Sixty-seven years ago yesterday, a recently discharged soldier in Brooklyn, N.Y., put on his Army uniform and headed for the subway. The way he explained it years later, the Army at that time permitted those who left the service with an honorable discharge to continue wearing their uniforms for a brief period. And since the New York Football Giants, as they were known in those days, let men in uniform into games for free, the choice of dress was the easiest decision he had to make on the morning of Dec. 7, 1941.

A little more than a month earlier, on Oct. 26, the Brooklyn Dodgers — yes, Brooklyn had an NFL team in those days — stunned the Giants, 16-13, at Ebbets Field, the cozy home of the baseball Dodgers. This caused quite a stir in New York, and the rematch, promoted for days in the newspapers, brought 55,051, the largest crowd in the NFL that season, to the Polo Grounds in upper Manhattan. It was also Tuffy Leemans Day, with the Giants honoring their popular halfback in a pre-game ceremony.

That’s where my father was, watching the biggest NFL game of the day, when word spread that the Japanese attacked Pearl Harbor.

The first bombs fell about 1:23 p.m. Eastern time, less than 10 minutes before the Leemans ceremony and 37 minutes before kickoff, according to news accounts. WOR, which broadcast the game on radio, interrupted with the first bulletins at about 2:26 p.m. With no television and no message boards in the stadium, it took awhile for spectators to realize what was going on.
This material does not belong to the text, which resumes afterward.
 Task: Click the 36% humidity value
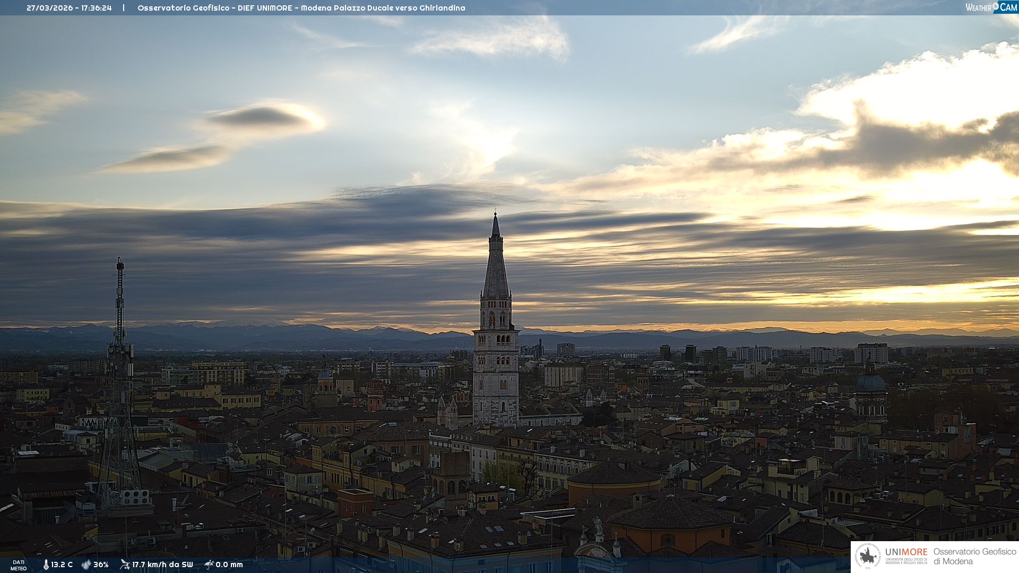(101, 565)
My father said he remembered a buzz in the servicemen’s section after the public address announcer, in a concerned voice, asked for a high-ranking officer to call Washington, D.C., immediately. (My father probably meant Col. William J. “Wild Bill” Donovan, the Army’s chief intelligence officer.)  Later in the game — which the Dodgers won, 21-7 — another announcement ordered servicemen to report to their units.

Now, since my father wasn’t on active duty — which, he said, he tried to explain to an officer who confronted him leaving the stadium — he figured the announcement meant everyone but him. Wrong; it meant everybody. He always laughed when he told this part of the story, laughing at the audacity of what he did next.
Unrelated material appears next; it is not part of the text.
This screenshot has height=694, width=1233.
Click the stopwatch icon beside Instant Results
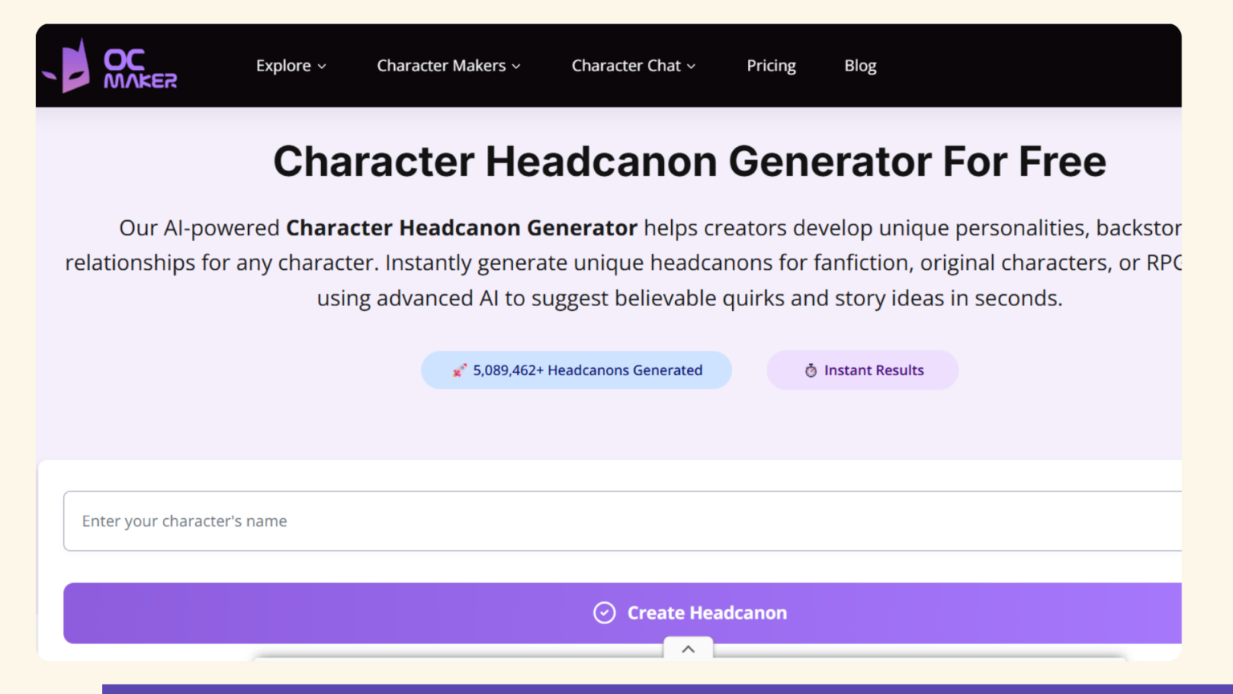[x=811, y=370]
He told the officer he was going home.

And he did.

My father died in 2004, and I can never remember the chronology of what he said happened next. Maybe that day, maybe the next, a couple of military policemen came to the house and, shall we say, suggested to my grandparents in the strongest terms that their son return to his unit ASAP, lest he end up in the stockade. Realizing the untenable predicament he put himself in, he packed his bags and did what he was told.

Our family was lucky. My father served stateside through the end of the war. And he lived long enough to see the NFL grow from a trunk-of-the-car operation into a multi-billion-dollar conglomerate of indoor stadiums, 300-pound players, $7 beers and $150 personalized jerseys.

You’ll read plenty today about the Vikings and the Lions, about the Williamses’ court case and the cheap shot on Jared Allen, how a flabby Daunte Culpepper nearly beat his old team and turned Vikings-Lions into a rivalry. I can almost hear my dad calling Pat Williams a fat tub of lard, wondering how the Vikings found a pair of pants big enough to fit him, and asking why, instead of taking diet pills, he didn’t just stop eating.

But too many of us have forgotten what happened 67 years ago yesterday, and the thousands of lives, military and civilian, that were lost on that day and the years that followed. A friend who drives an airport shuttle to Minneapolis-St Paul International said several passengers innocently asked him yesterday why the airport flags flew at half-staff. And that’s a shame.  

Instead of debating whether Brad Childress should be fired (are we still into that?), be grateful that we still live in a country where we CAN debate it. Sixty-seven years after the greatest challenge to our freedom, we’re still here. That’s worth celebrating, and remembering.